Tomorrow Was Yesterday, Part 4

If you haven’t read part 1, part 2, or Part 3, please do so.

(The soundtrack of my mind.)

Now, I can see the little linear-logic wheels turning in your head. If I met Gia when I was 27, which in non-linear time was after I met her in Venice at age 45, and after I was 21 in linear time, then why didn’t I remember her? Simply put, by then, I’d forgotten what she looked like. Sounds horrible, considering we’d been intimate, but that is only if you continue to think in a linear manner. There was a period of my life between age 21, to when I returned from this second jump, until 29, when Gia and I returned to her apartment to make love for the first time, that my life returned to its plodding, linear ways. By the time I met Gia for the 2nd first time, I’d convinced myself our initial jumps had been a bad series of dreams. I even managed to forget her completely.

Jumping through time does not preserve a pure linear logic. In other words, in my mind, I went from age 21 to 45 to 29, and then back to my 21st birthday party wherein I remained until I was 29. Sounds pretty neat, right? Well it is, from the comfort of this retrospective. My understanding of the timeline was built on myriad hand-scribbled notes which I began at Gia’s suggestion and kept diligently all my life. After decades, I’ve been able to pen a fairly close retrospective. As the events happened, however, memories were much more fragmented. By the time I met 19-year-old Gia, for instance, she produced only a vague sense of déjà vu, and a profound sense of being drawn to her.

She, on the other hand, seemed to have a much more complete sense of the non-linear timeline. While she attributed it to a complex explanation of “the intuitive nature of non-linear travelers,” I summarize it by saying her brain was much better suited for making sense of the disjointed way we lived our lives. In addition to which, Gia had started jumping at a very young age, from at least age 7. I, on the other hand, didn’t start jumping until I was an adult. She never said so, but it became clear that my not believing in such things had been the delimiter all along. Even when I started jumping, it took years to get my head around it.

Gia not only remembered every detail of our prior adventure, but she had an eight-year series of solo jumps the details of which she refused to reveal. So to her, she was a 19-year-old intern who had lived 27 years in linear and non-linear time, and was meeting an older man who was exactly her age. Starting to get the non-linear logic now?

She introduced herself to me that day knowing we would be married, or had been married, and precisely how long it would take her to convince me to go out with her – two summers of internships. This second date was the very first time I had dropped my guard and given in to the inexorable attraction that drew me to her. Little had I known it was the fact that we had already made love, long before we returned to her place to make love.

It was a damn shame time didn’t allow me to relive that night twice.

As we lay in each other’s arms that August night of our first lovemaking, we spent a long time arguing about how non-linear time worked, until I finally stopped arguing and let her teach me. (Rather, teach me again, according to her.) We could remember our relationship, the one we’d built during the fifteen minutes of non-linear Venetian time, and the linear memories from her time as an intern, but none of the other memories we had previously accessed. For example, neither of us at the time remembered our honeymoon, since it hadn’t happened to us yet, but we did remember part of our fifteenth anniversary trip to Venice.

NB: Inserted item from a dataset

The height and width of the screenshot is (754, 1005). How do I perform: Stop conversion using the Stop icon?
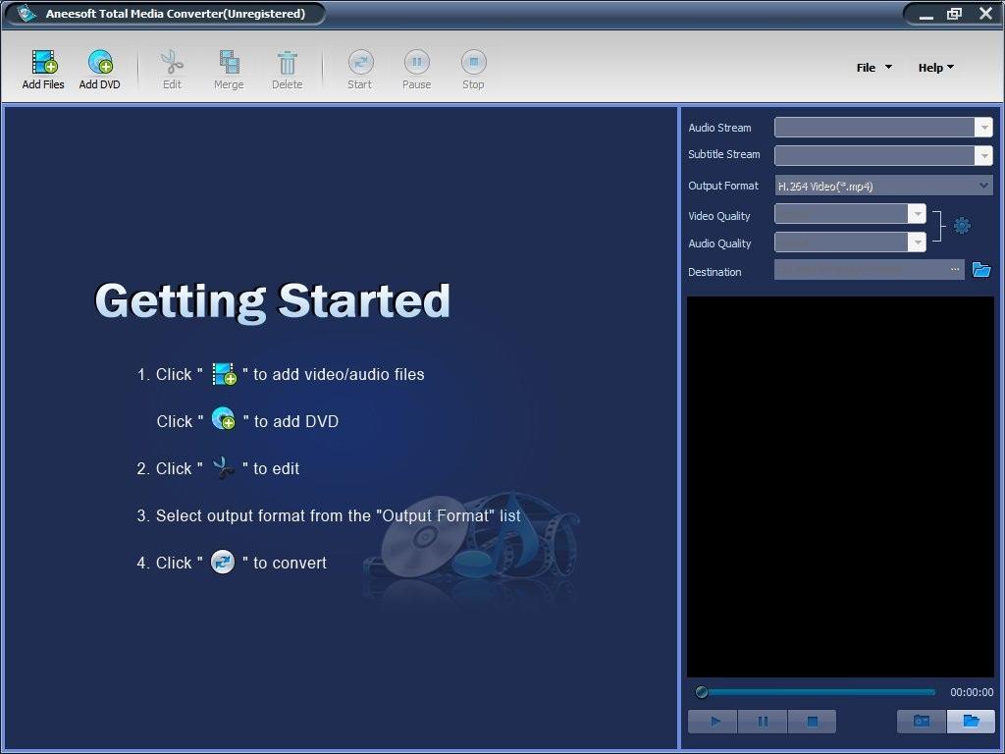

Make sense? If you said yes, you’re nuttier than I am, which is considerably, after all these years. But that’s good, because it gets weirder.

No sooner had we finished our discussion and fallen asleep, than I “awoke” in the midst of a 21-year-old’s birthday party at the seediest strip club you can imagine. For a moment, I considered looking Gia up, but realized she would be no more than 13. By the time I downed my fourth drink, I had convinced myself I’d imagined the whole thing. Thus began my six-year-long wild-man period wherein I astonished my friends by going from the shy geek to the playboy via my sudden burst of confidence. Had any of us realized I’d actually lost my virginity in the future to my future wife … well, never mind, the logic of that makes my head hurt.